Canada
Icebergs drift past a flat-earth island where cod fishers still mend nets by hand.
The wind off the North Atlantic hits the coast of Fogo Island, Newfoundland, with nothing to soften it — no trees, no hills, just the raw edge of the continent meeting the open sea. Icebergs calved from Greenland's glaciers drift past the shore in early summer, close enough to hear the cracking. The island's eleven outport communities cling to the rock like the cod fishers who built them, stubbornly beautiful.
Fogo Island is one of Canada's most remote inhabited islands, connected to the rest of Newfoundland by a single ferry. The Fogo Island Inn, a cantilevered architectural landmark by Todd Saunders, rises from the rock on stilts — a modernist statement of local craft, built entirely by island hands.

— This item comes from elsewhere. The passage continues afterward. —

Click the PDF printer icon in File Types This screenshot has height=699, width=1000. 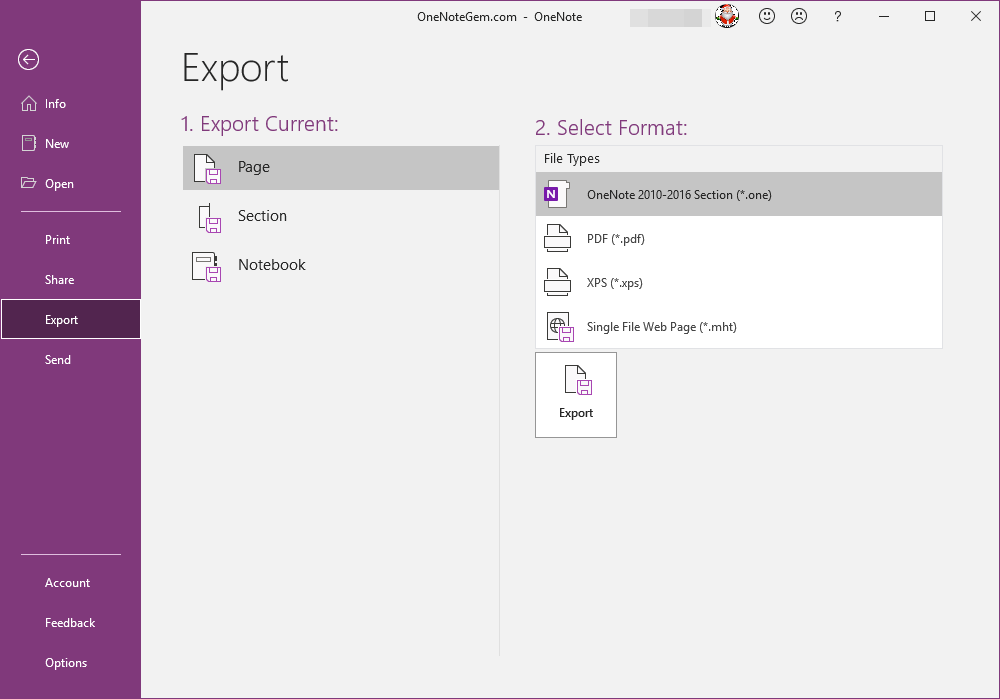[x=558, y=238]
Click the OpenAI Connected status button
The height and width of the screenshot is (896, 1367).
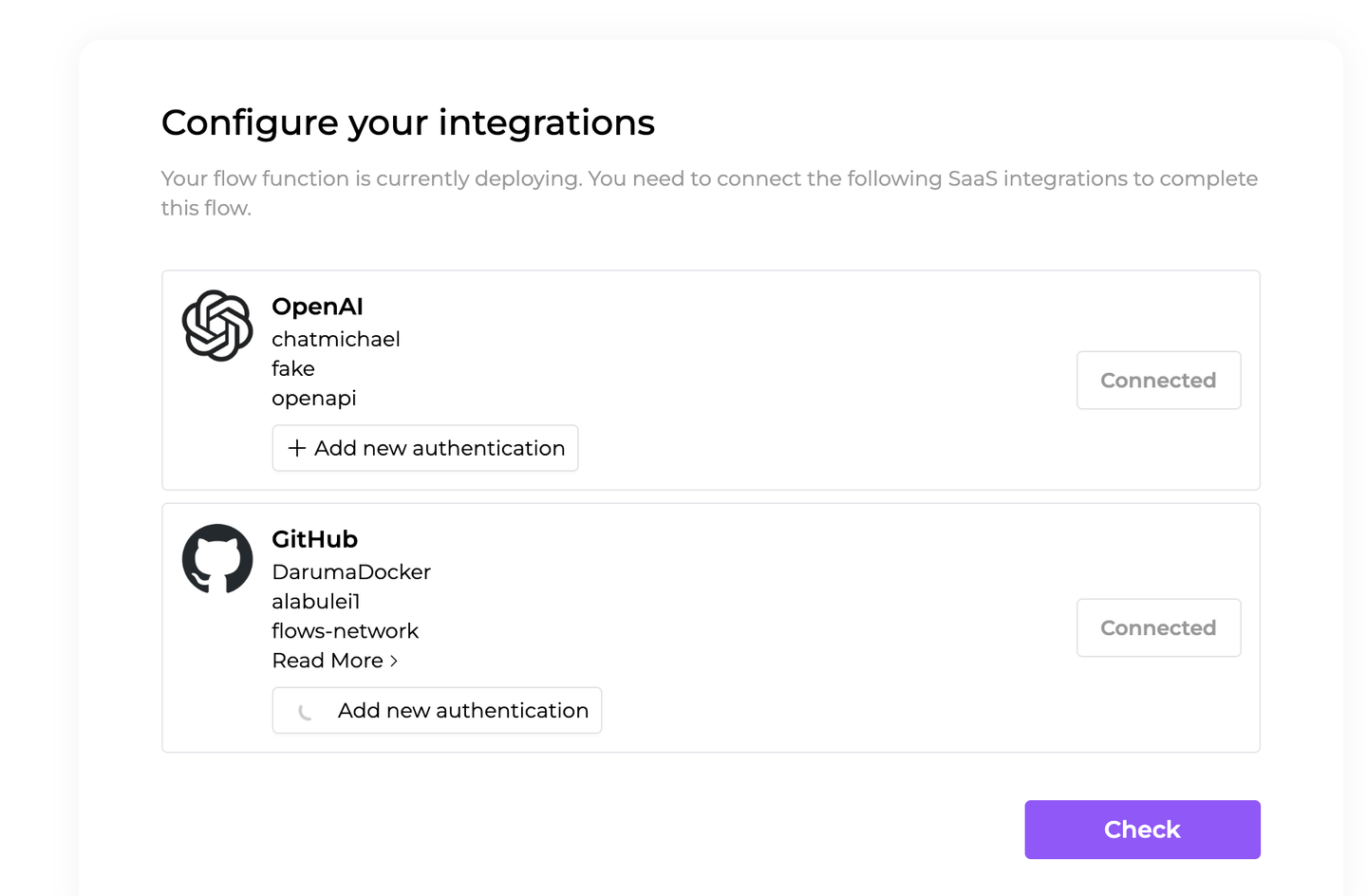pyautogui.click(x=1158, y=381)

The inn's residency programmes bring artists from around the world, but the island's real culture lives in the punt shops and kitchens where cod is split, salted, and dried the way it has been for five hundred years. The Flat Earth Society of Fogo Island, one of only four worldwide, maintains the cheerful fiction with annual meetings. Punt tours in traditional wooden boats reveal the coastline's sea stacks, coves, and berry-covered headlands.
Solo
The solitude here is profound and restorative. Walk the coastal trails alone with nothing between you and Greenland, then return to the inn's rooftop sauna overlooking the Atlantic.
Couple
Fogo Island Inn offers one of the most romantic settings in Canada — floor-to-ceiling ocean views, locally sourced multi-course dinners, and icebergs drifting past your bedroom window.
Salt cod prepared seven ways at the Fogo Island Inn, each recipe centuries old.
Partridgeberry jam on fresh bread baked in woodstoves that haven't cooled since morning.
Foraged crowberries and bakeapples served alongside hand-pulled crab straight from the trap.